Advanced Oxidation Pretreatment for Biological Treatment of Reclaimer Wastewater Containing High Concentration N-methyldiethanolamine

A wastewater treatment configuration consisting of advanced oxidation pretreatment and biological wastewater treatment process (BWTP) was investigated to treat a reclaimer wastewater generated in a steel-making industry, which contained high concentration MDEA (N-methyldiethanolamine) of up to 20,548 mg/L and other pollutants such as formate, phenol, and thiocyanate. The Fenton, ozone, and peroxone methods were tested as candidates, and the peroxone method was chosen because it could selectively decompose MDEA resulting in the final MDEA and chemical oxygen demand (COD) removal efficiencies of 92.87% and 27.16%, respectively. Through the respirometer tests using the sludge of the BWTP, it was identified that the microbial toxicity of the peroxone-pretreated wastewater was negligible and the short-term biochemical oxygen demand (BOD) to COD ratio, indicating that the biodegradability of wastewater significantly increased from 0.103 to 0.147 by the peroxone pretreatment.
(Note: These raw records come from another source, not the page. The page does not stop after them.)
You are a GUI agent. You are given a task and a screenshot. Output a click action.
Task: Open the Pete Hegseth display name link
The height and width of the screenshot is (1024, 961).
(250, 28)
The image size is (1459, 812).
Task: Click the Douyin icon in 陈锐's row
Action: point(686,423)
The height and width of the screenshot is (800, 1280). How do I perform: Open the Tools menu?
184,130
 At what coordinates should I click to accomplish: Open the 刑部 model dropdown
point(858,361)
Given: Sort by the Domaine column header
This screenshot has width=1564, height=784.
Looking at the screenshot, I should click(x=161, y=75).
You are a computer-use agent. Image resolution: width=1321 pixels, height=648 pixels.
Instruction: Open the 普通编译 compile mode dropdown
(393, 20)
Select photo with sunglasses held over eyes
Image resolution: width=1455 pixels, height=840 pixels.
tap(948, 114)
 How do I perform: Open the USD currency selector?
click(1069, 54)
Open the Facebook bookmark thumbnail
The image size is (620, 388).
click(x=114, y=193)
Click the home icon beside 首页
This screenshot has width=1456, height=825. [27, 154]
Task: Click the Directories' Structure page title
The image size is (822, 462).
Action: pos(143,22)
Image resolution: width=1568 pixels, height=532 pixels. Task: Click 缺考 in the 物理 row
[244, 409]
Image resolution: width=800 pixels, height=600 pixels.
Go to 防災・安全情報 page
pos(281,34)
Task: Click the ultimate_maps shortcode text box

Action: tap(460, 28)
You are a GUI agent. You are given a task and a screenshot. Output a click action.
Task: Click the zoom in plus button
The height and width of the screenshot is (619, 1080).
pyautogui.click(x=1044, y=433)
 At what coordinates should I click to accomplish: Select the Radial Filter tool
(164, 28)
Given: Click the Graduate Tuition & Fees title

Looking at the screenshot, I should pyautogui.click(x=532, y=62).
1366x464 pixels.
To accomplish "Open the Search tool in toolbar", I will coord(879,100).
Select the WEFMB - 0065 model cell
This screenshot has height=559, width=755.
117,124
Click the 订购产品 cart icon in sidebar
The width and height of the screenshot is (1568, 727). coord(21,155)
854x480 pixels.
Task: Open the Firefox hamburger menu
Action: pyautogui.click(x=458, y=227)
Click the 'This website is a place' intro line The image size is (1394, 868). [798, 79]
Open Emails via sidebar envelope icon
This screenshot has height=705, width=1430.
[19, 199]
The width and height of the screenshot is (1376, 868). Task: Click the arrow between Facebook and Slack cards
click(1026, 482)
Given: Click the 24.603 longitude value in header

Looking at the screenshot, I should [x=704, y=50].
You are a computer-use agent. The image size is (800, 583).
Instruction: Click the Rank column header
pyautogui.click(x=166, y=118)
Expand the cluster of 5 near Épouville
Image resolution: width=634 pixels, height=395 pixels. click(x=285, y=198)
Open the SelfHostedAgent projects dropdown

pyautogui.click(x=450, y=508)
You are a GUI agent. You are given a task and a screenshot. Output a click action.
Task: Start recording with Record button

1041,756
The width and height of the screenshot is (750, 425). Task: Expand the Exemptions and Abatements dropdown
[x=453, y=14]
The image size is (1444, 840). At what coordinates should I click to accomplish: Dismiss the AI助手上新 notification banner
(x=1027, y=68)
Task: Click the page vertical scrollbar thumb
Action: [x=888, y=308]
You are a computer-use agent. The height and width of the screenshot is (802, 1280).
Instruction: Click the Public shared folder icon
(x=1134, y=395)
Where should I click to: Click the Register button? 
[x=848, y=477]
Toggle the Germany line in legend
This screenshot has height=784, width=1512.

Analysis of the oxygen uptake rate profiles also revealed that the microbial degradation rate of the pollutants present in the reclaimer wastewater was in the order of phenol > formate > thiocyanate > MDEA, which could be changed depending on the microbial community structure of the BWTP.

Automated summary

This study investigated a wastewater treatment configuration consisting of advanced oxidation pretreatment and biological wastewater treatment process for treating reclaimer wastewater generated in a steel-making industry. The peroxone method was found to be effective in decomposing MDEA and achieving high removal efficiencies of MDEA and COD. Additionally, the peroxone pretreatment greatly improved the biodegradability of the wastewater, and the oxygen uptake rate profiles showed the microbial degradation rates of different pollutants.